=== DATA SUPPLIED ===
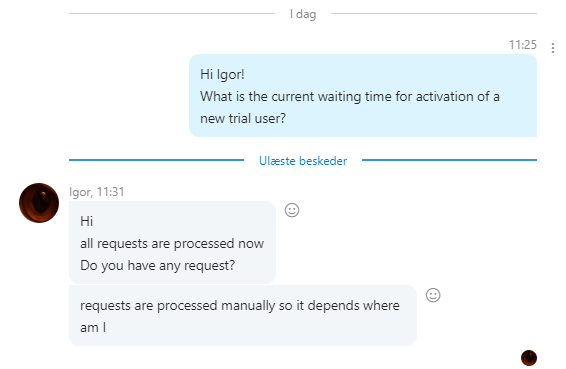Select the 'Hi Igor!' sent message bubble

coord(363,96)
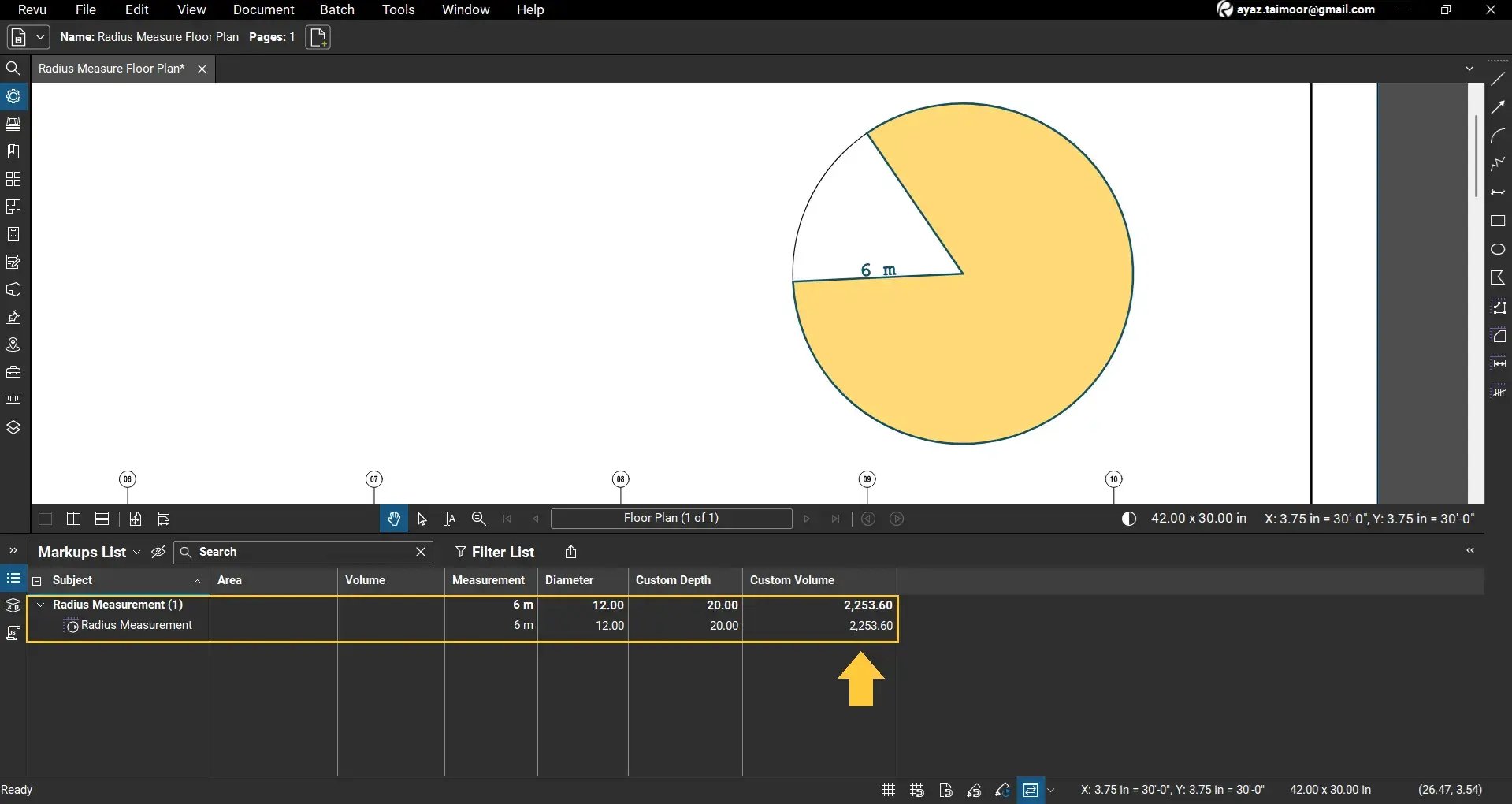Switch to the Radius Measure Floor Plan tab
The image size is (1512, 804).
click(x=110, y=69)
===
=== DATA SUPPLIED ===
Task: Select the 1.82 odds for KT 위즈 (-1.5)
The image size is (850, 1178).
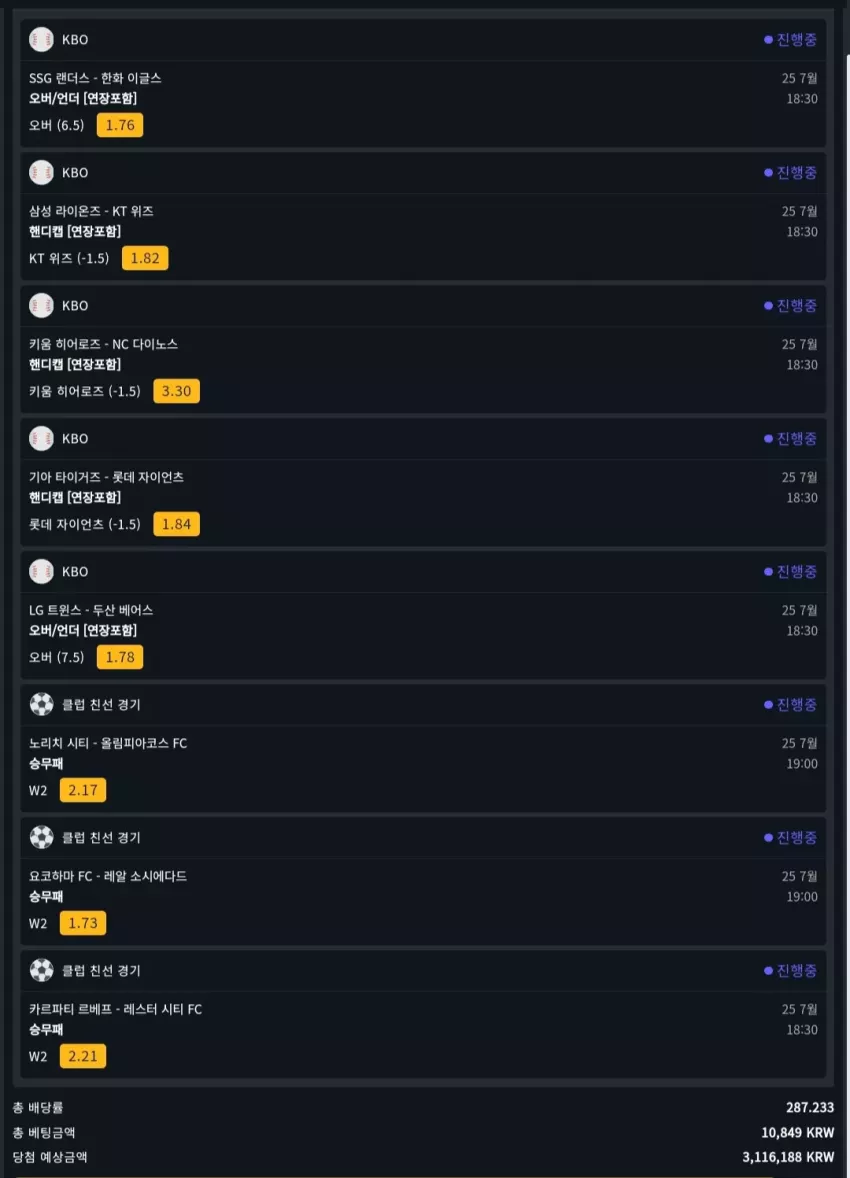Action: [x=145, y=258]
===
_TASK STATEMENT:_ Return every line of the data above that contains the word "size".

_IN RESPONSE:_
The image size is (1512, 804).
The image size is (850, 1178).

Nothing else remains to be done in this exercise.